Carbon fixation
24 February, 2020
Carbon fixation
Escherichia coli (or E. coli, as it’s more commonly known) is a bacteria species that, although mostly harmless and part of the normal gut flora, has some strains that are notorious for causing serious food poisoning in their hosts.
However, its bad guy status may not be entirely deserved. The living world is largely divided into autotrophs (like plants) that convert CO2 into biomass and heterotrophs (like us, and most bacteria) that consume organic compounds. Last week, however, scientists in Israel manipulated E. coli in lab conditions so that the bacteria are able to fix CO2 from the atmosphere by stimulating the Calvin cycle (the process central to photosynthesis). This means they were eventually able to rely entirely on CO2 from the air and formate to generate biomass. There was excitement from a scientific perspective – “I find it fundamentally amazing that an organism which evolved over billions of years to live a heterotrophic lifestyle can so quickly and completely change into an autotroph” said Dave Savage, and we enthusiastically agree – but this could also have big implications for biofuel and food production.

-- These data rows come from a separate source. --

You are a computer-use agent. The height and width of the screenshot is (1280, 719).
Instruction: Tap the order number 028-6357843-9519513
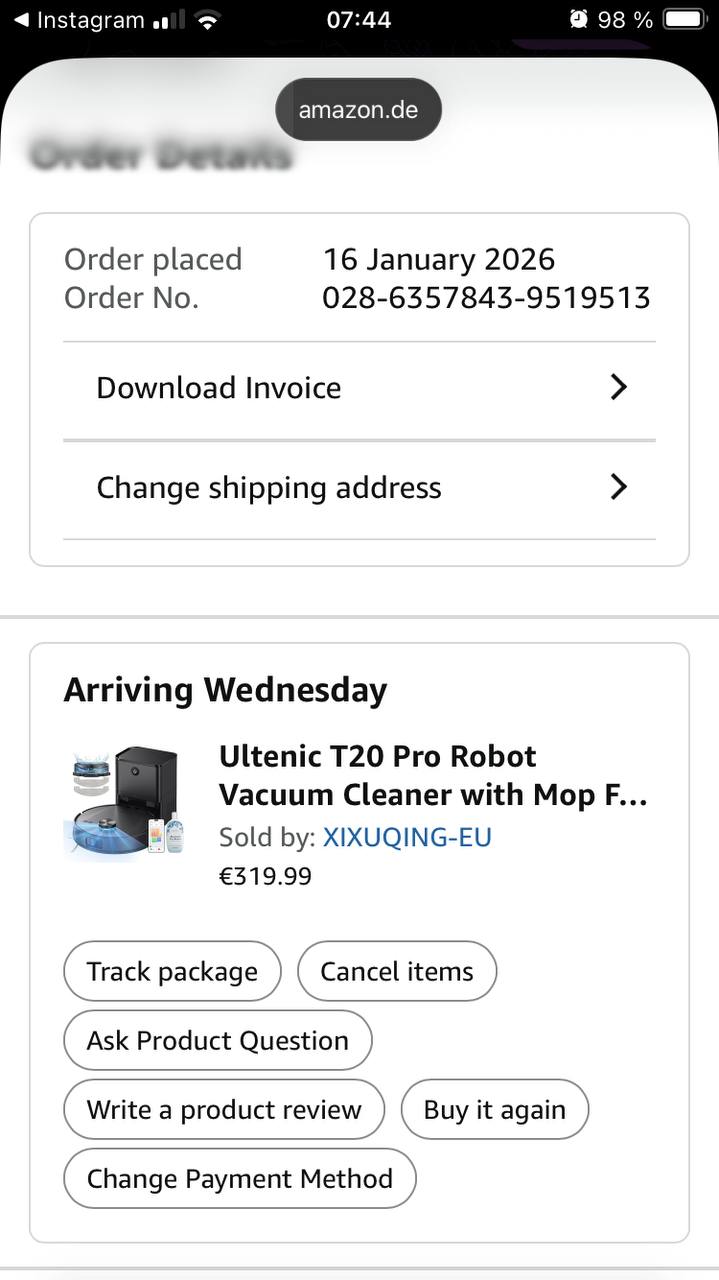pyautogui.click(x=486, y=298)
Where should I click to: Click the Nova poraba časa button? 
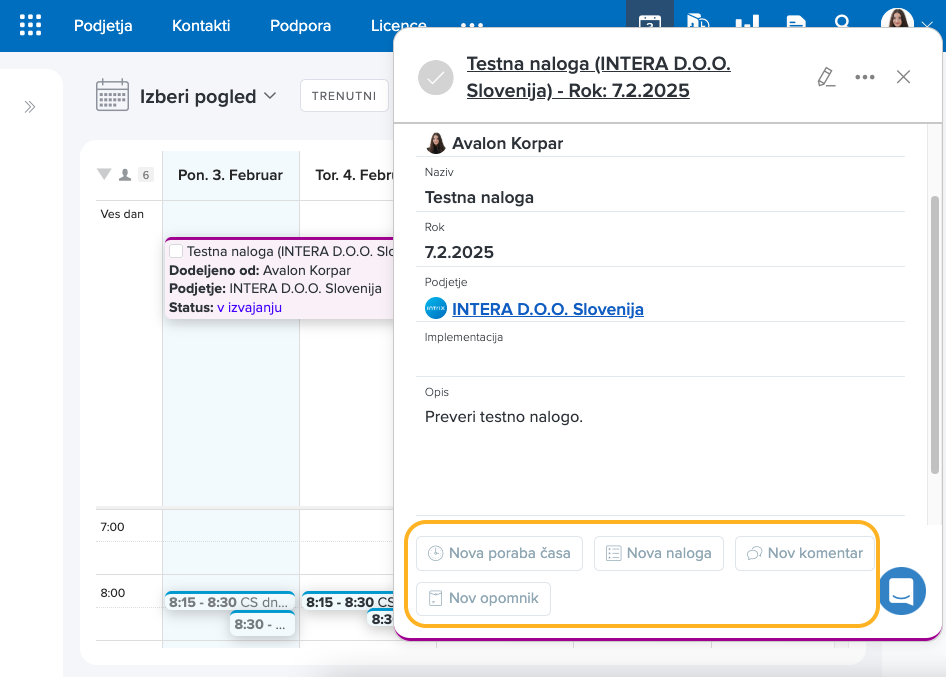(x=500, y=553)
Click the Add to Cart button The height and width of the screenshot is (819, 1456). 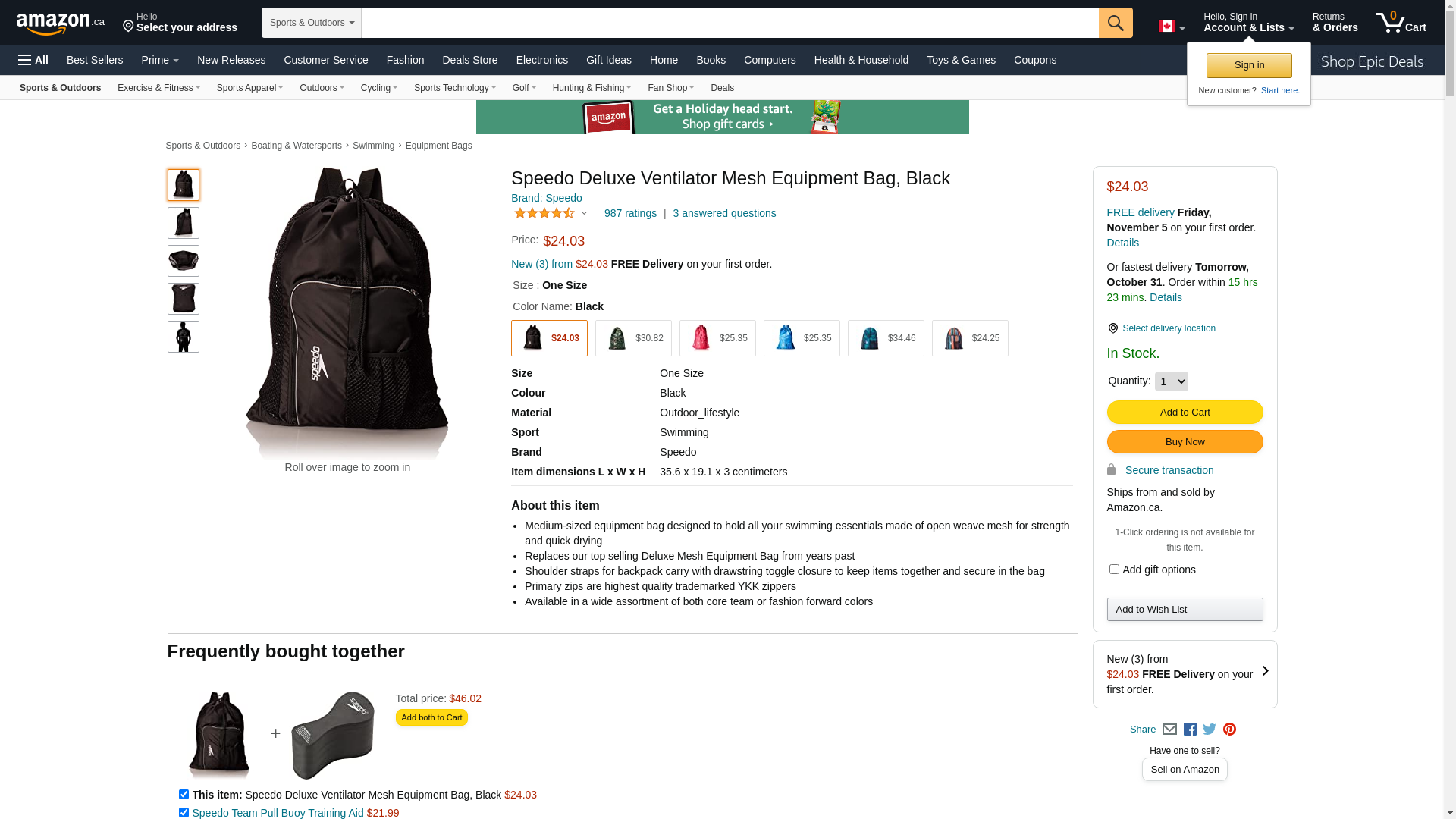(x=1185, y=413)
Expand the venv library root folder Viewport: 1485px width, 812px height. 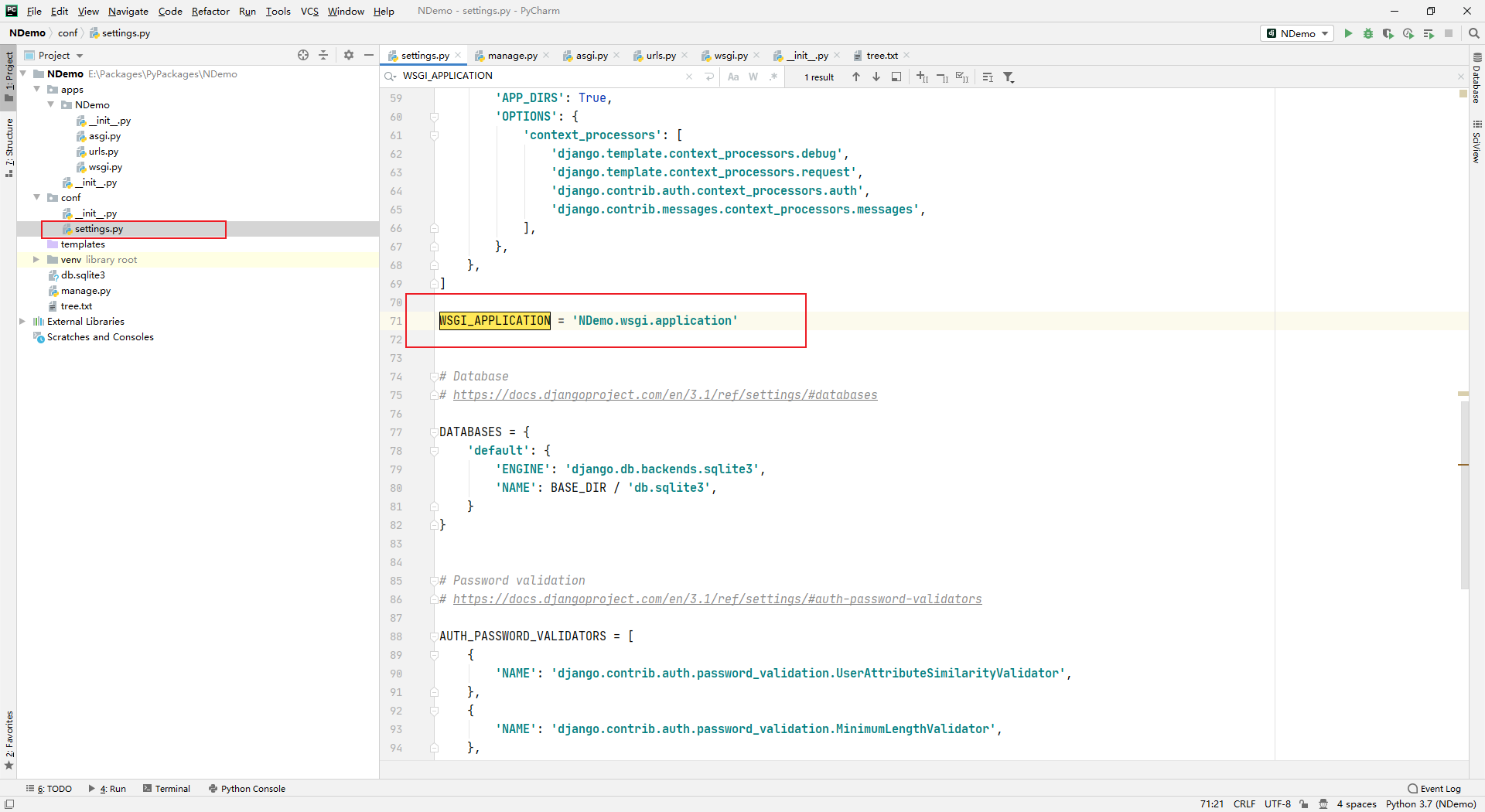36,260
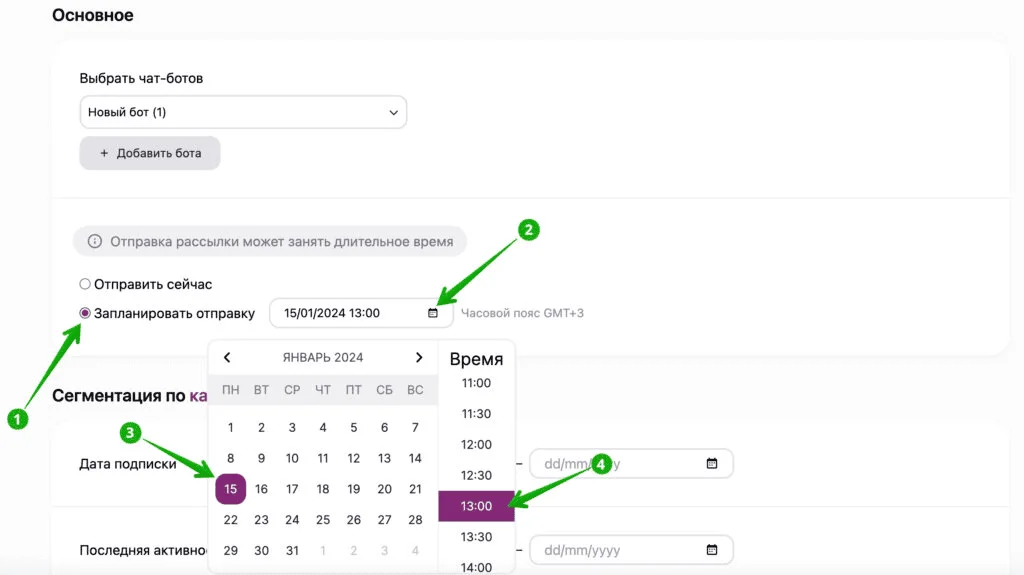Click calendar icon in Дата подписки end date field
The image size is (1024, 575).
click(x=712, y=464)
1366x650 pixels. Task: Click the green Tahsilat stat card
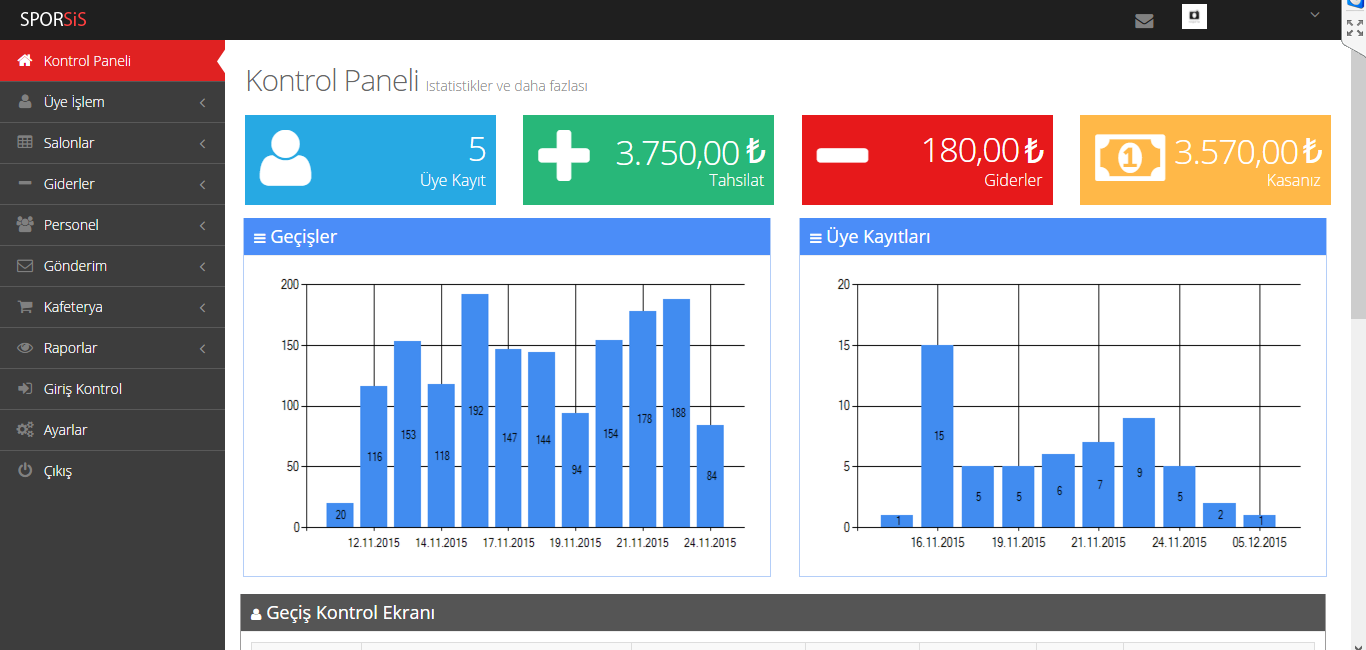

You may be wondering, “don’t plants already do that?” and you’re right. And this process still needs work to be viable at scale. But where it holds promise is in providing an additional source of food and fuel without having the same space requirements or impact on soil and broader ecosystems that plants do, in the same way that algae-based biofuels can (particularly when combined with wastewater treatment systems). E. coli salad, anyone?